The bottom-line is this: What went wrong? Why all the riots in the Middle East, largely driven by some many people who are oppressed, tired of corruption, and unemployed? Why so much abuse of children and sex trafficking?
In December, when I was in Moscow, thousands of neo-Nazi “skinheads” demonstrated in Red Square and then went on a rampage, beating dark-skinned people while the police passively watched. Why is there so much ethnic hatred in our world?
These are not easy questions and, in my judgment, the only way to get at an answer is to go back to some Biblical basics. Let’s think about how God created men and women as free moral agents capable of choosing good or evil. Although God created a harmonious, peaceful world, the disobedience and rebellion of Adam and Eve in the Garden of Eden made everything go wrong.
Genesis 3 tells us how Satan entered human history as an enemy of God and, from the beginning of the Biblical record, we are given a picture of his devious, destructive ways. When Satan approached Eve in the form of a serpent, he first raised doubt in her mind about what God actually said. Once doubt had been created, Satan then openly contradicted God and denied that God would cause her to die if she ate the forbidden fruit. Satan – the Liar – then goes one-step further: he promised her she would become “like God.” Satan is indeed a crafty, shrewd being who knows the human heart. The sin of Eve, which was later repeated by Adam, is the core of all evil in the world today: men and women want to be “like God” – autonomous, rulers of their own destiny, self-reliant, accountable only to themselves, recognizing no authority outside of themselves.
The painful consequences of sin were immediately evident to Adam and Eve. Once they ate the forbidden fruit, their sin made them frightened to be in the presence of God, so they hid. The sin they committed was soon transmitted to their children, creating envy between their two sons, Cain and Abel, which eventually lead to the first recorded murder in the Bible. Sin, the act of disobeying God and rebelling against His authority, broke God’s intended shalom in creation.
So What?
- The evil that we see in our world, the brokenness and alienation, the violence – all of these are the result of sin in the lives of men and women. When we see it around us, we may be quick to blame others for the injustices we see, but Jesus taught us to look first at the sin in our own lives (John 8:1-11). This insight was powerfully articulated centuries later by the Russian writer, Alexander Solzhenitsyn, when he wrote: “ . . . the universal dividing line between good and evil runs not between countries, not between nations, not between parties, not between classes, not even between good and bad men: the dividing line cuts across nations and parties, shifting constantly. . . . It divides the heart of every person.”

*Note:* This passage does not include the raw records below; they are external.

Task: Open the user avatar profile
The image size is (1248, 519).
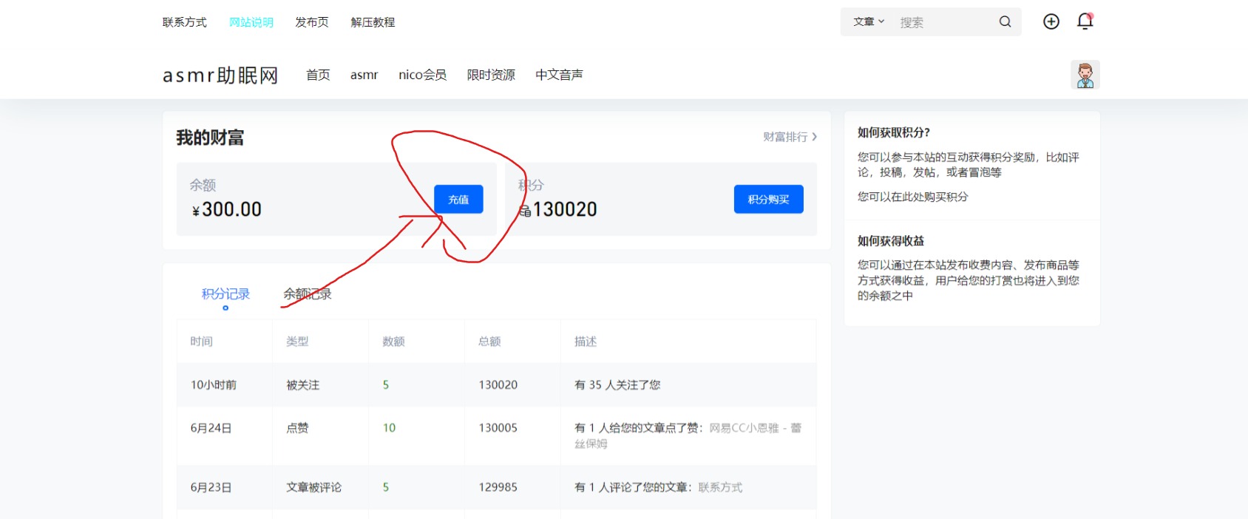Action: point(1085,75)
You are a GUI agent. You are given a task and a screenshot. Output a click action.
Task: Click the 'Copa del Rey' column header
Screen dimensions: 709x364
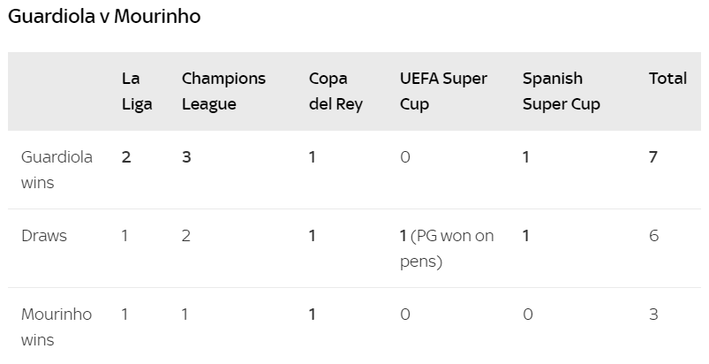coord(336,91)
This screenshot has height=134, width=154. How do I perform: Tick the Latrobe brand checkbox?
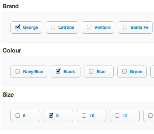click(53, 27)
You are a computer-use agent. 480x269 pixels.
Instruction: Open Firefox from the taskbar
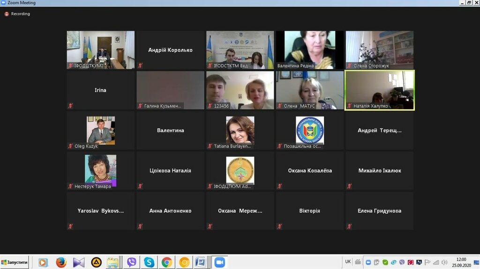(61, 262)
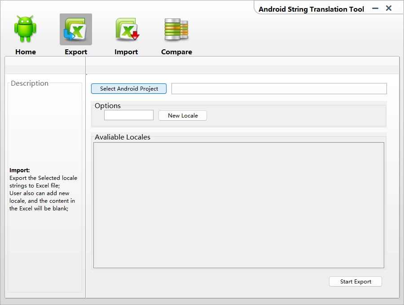Click inside the Avaliable Locales list area
Screen dimensions: 404x305
(239, 205)
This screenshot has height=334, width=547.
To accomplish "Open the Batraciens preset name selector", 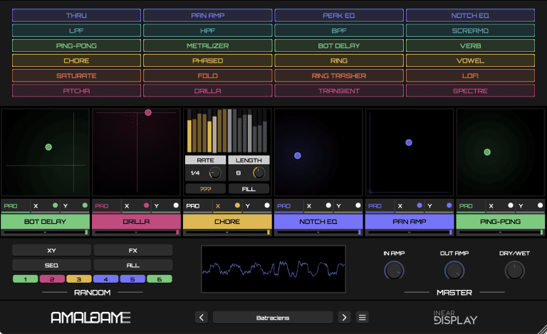I will (x=273, y=318).
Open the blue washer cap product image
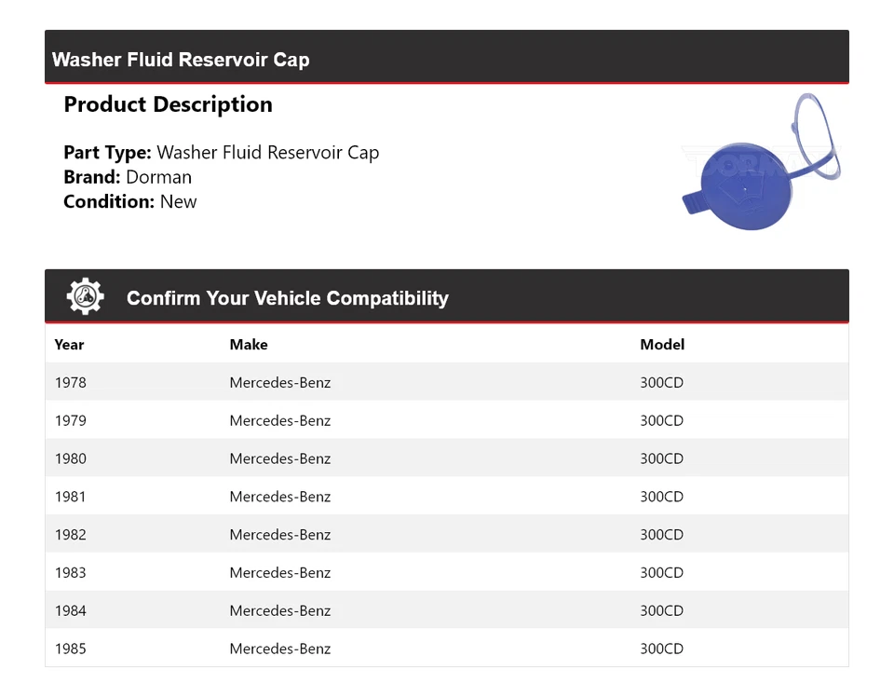 761,161
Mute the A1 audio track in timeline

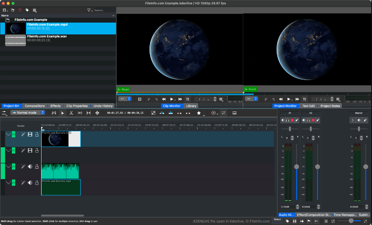(x=30, y=167)
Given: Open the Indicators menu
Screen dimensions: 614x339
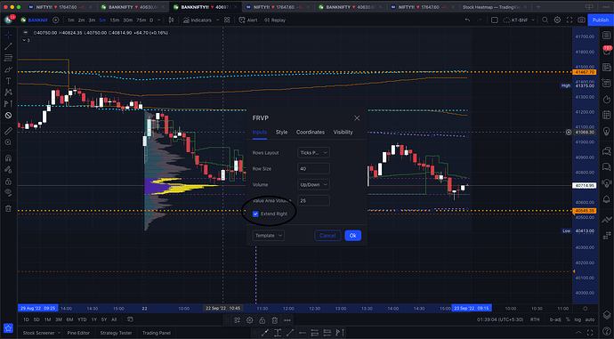Looking at the screenshot, I should click(198, 20).
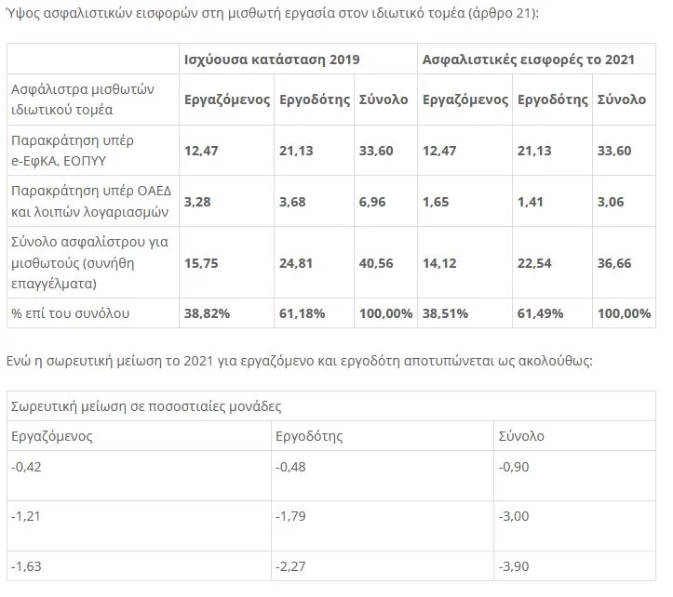
Task: Select the 36,66 total value
Action: click(615, 263)
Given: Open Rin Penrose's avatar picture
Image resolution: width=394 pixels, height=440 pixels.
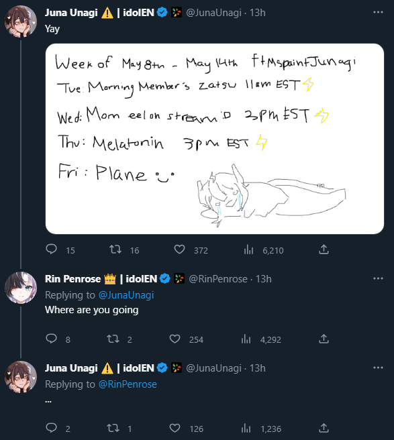Looking at the screenshot, I should [21, 288].
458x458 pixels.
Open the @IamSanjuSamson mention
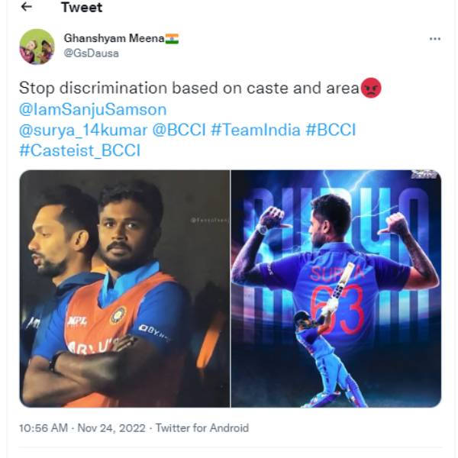[92, 109]
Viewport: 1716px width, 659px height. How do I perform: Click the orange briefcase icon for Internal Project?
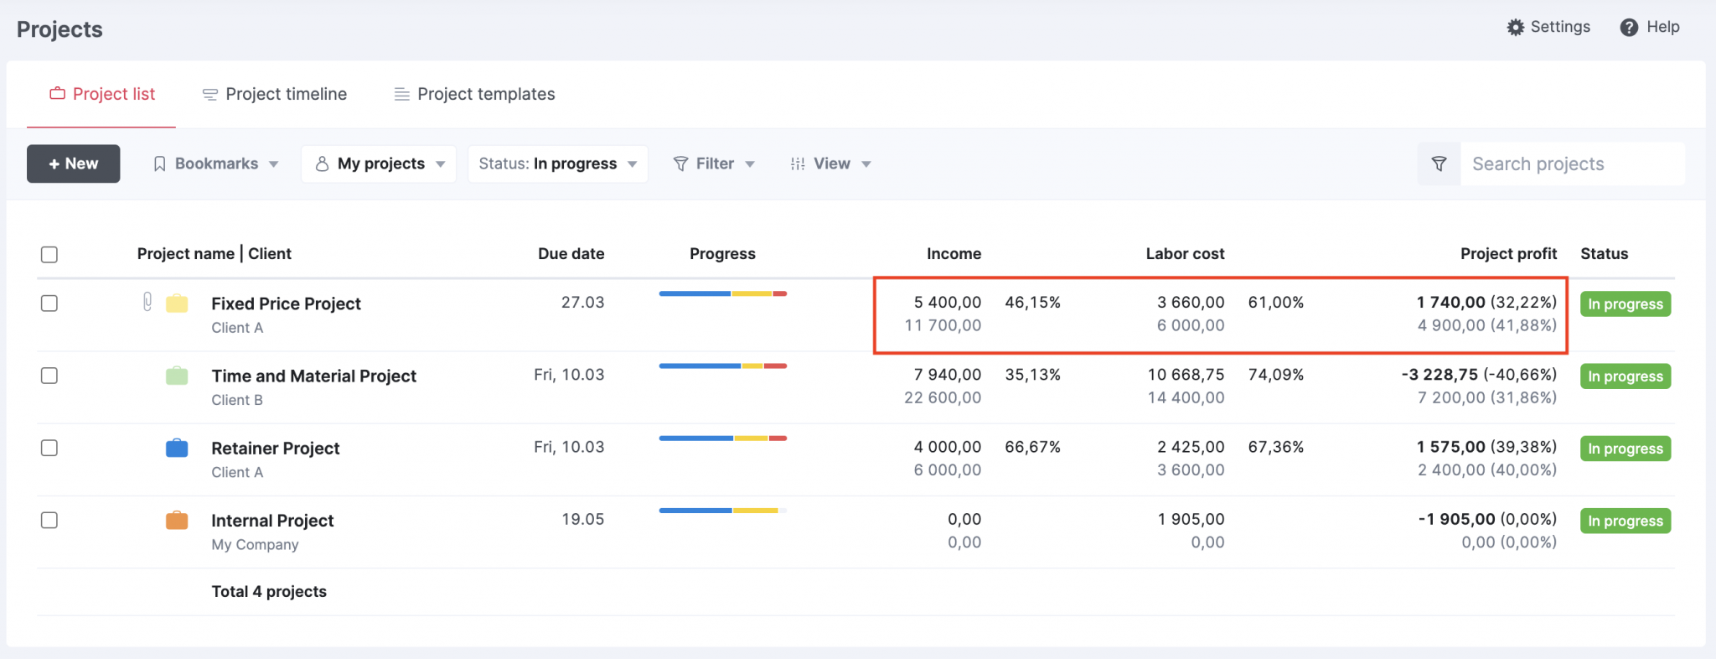(x=177, y=521)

- Biblical shalom helps us to understand God’s intention for his world and His desire that we live in peace and harmony. When we see evil and brokenness, our response needs to be “It doesn’t have to be like this!” Rather than shrugging our shoulders and walking away from the injustice and animosity that surrounds us, we need to become shalom-makers.
- Peacemaking is rarely an easy task, yet Jesus teaches that those who are peacemakers are “blessed” or “happy” and are “children of God” (Matthew 5:9). That’s an exciting calling, don’t you think? Why not ask God to teach us how to be shalom-makers?
- I have a suggestion: When you see conflict or struggles, try training yourself to think “It doesn’t have to be like this!” Then maybe you will figure out how you can make a difference for the good of your family, neighborhood, or world.
Keep it up JB -- I so appreciate your musings
ReplyDeleteI've never dared to ask God why he can permit so much evil to exist in the world, because I'm afraid his response might be, "I was about to ask you the same thing."
ReplyDeleteThe Solzenitsyn quote is my favorite of all the "great person quotes" I've ever read. It appears in slightly different form in a couple of place is "The Gulag Archipelago." You quoted part of it, but I think it's worth it to quote it in full.
"In my most evil moments I was convinced that I was doing good, and I was well supplied with systematic arguments. And it was only when I lay there on rotting prison straw that I sensed within myself the first stirrings of good. Gradually it was disclosed to me that the line separating good and evil passes not through states, nor between classes, nor between political parties either -- but right through every human heart -- and through all human hearts. . . And even within hearts overwhelmed by evil, one small bridgehead of good is retained. And even in the best of all hearts, there remains . . . an unuprooted small corner of evil. Since then I have come to understand the truth of all the religions of the world: they struggle with the evil inside a human being (inside every human being). It is impossible to expel evil from the world in its entirety, but it is possible to constrict it within each person."
I can't help but reflect how much our political discourse -- to say nothing of the discourse in our churches -- would be improved if we could hold onto that kind of humility, even as we strive to resist the evil in the world, recognizing that it is an extension of the evil in our own hearts.